Has working changed your focus or approach to open mics? I don't think it's really changed my focus, or what little approach I have, or whatever. It has made me feel a little more bleak about the situation. But also I realized a lot of the goofball s*** I was doing at open mics just to make my friends laugh in the back doesn't really work at shows, and that's depressing, because I was making the people I wanted to make laugh in the room. I think comedians are too dark and too broken on the inside to...they laugh at a lot darker stuff than I think the average person would laugh at. So I dunno, it's like tempering the sadness. It is depressing when you see what a room full of strangers will laugh at compared to what a room full of my friends will laugh at. Because I'm definitely way funnier in life than I am onstage.
Oh I don't know about that! I'd love to see you host; it's exciting to watch your spontaneity. I feel like a lot of that spontaneity is gone, because I want to play within the rules. I don't want to mess up and them not have me back. There's a level of not being yourself, because you're like, "I'm actually at work." I don't know when you're allowed to start f**king around, or if there's even that rule that you can't f**k around. How to mess around inside the boundaries of a show.

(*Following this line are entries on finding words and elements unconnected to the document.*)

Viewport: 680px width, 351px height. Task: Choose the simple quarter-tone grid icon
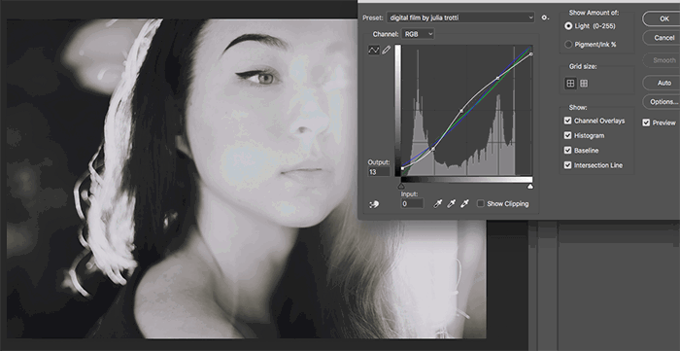(x=571, y=84)
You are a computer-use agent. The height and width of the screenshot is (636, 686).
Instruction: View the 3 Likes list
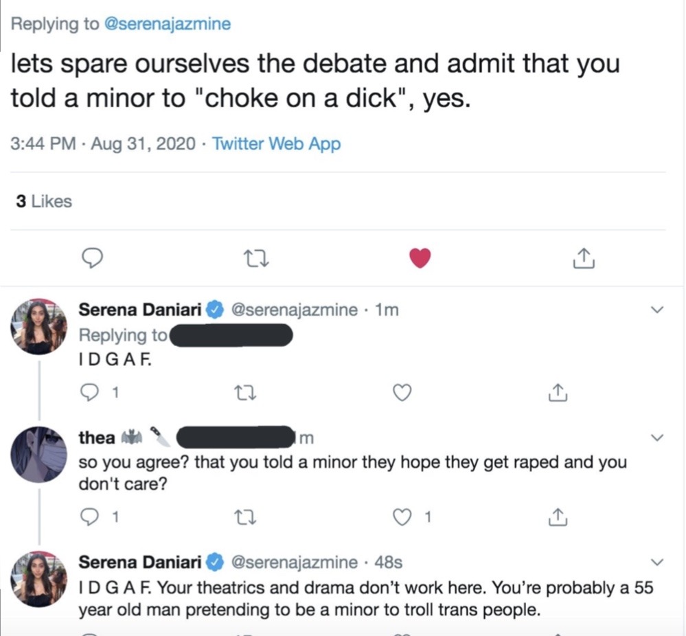coord(44,201)
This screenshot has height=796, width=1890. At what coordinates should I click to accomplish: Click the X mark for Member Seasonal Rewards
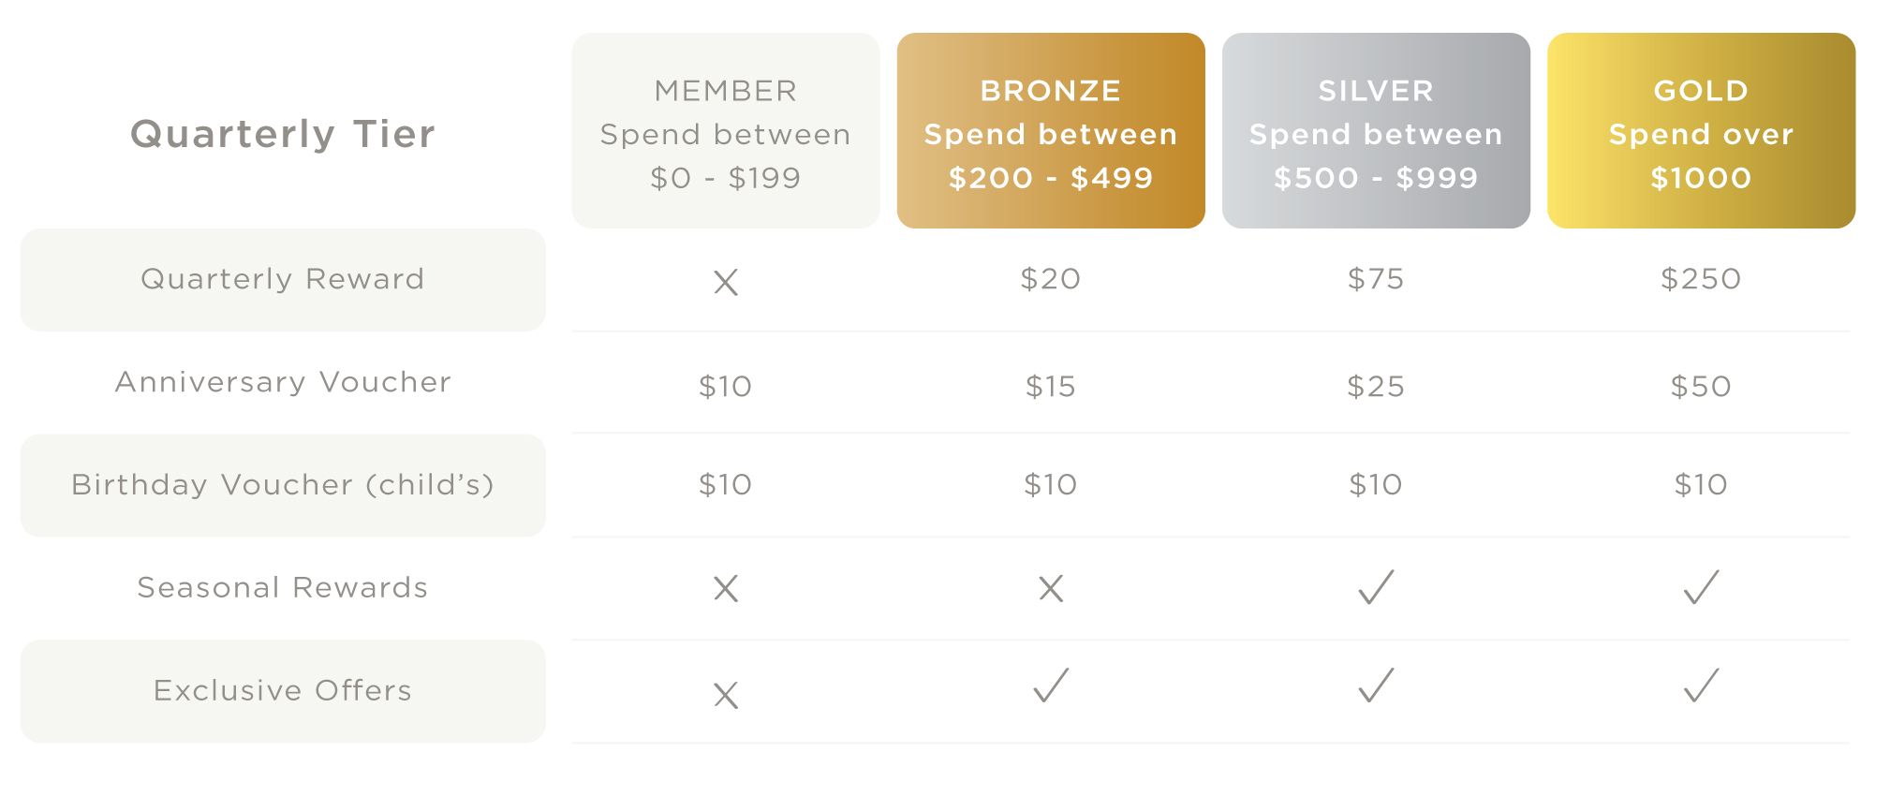(x=726, y=588)
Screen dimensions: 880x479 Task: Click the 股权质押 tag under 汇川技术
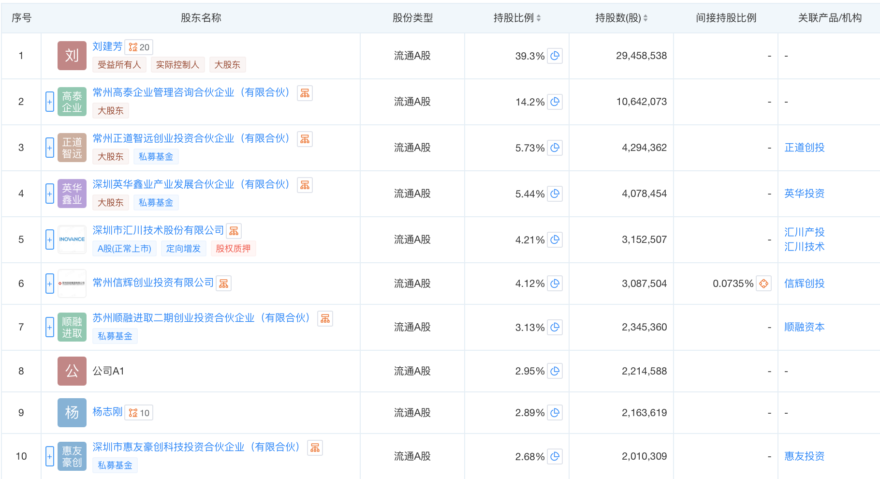coord(233,249)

Wanna know a story? I was hosting, it was an all black room, sold-out house, at the Addison Improv. I was opening for Godfrey, I remember one night he said, "Dude, you're bringing me up too fast! Why don't you do some crowd work, f**k around or whatever." So I googled "crowd work" when he wasn't looking [we laugh pretty hard]. I googled crowd work! I didn't know what to say or what to do! And so I googled crowd work and was like, "OK, I'll do these. Uh, so you two are dating, huh?" I bombed real hard on one of the shows, so hard. I bombed for 15 minutes.
I can't imagine that. When a black room doesn't like you, they let you know.
OK, maybe I can now. So I bombed and I was feeling like s**t the rest of the show. After the show was over, I did the closing announcements, and I had all my s**t on me and was like, f**k it, I'm leaving with the audience. And this guy turns to his wife and says ,"Oh my god, Godfrey did almost two hours!" And the wife said, "Yeah, they had to make up for that first comic." And then the husband sees me, and I'm all, "Yeah. Ugh." But you gotta take it on the chin. That was the last thing I thought about when I went to bed that night and the first thing I thought when I woke up—gotta take it on the chin.
Lauren Davis is an improviser and stand-up comedian from Dallas, Texas. Currently a student at the DCH Training Center, she can be seen weekly performing improv with her troupes LYLAS: Girl on Girl Comedy and Please Like Us, as well as doing her stand-up act at clubs around the area.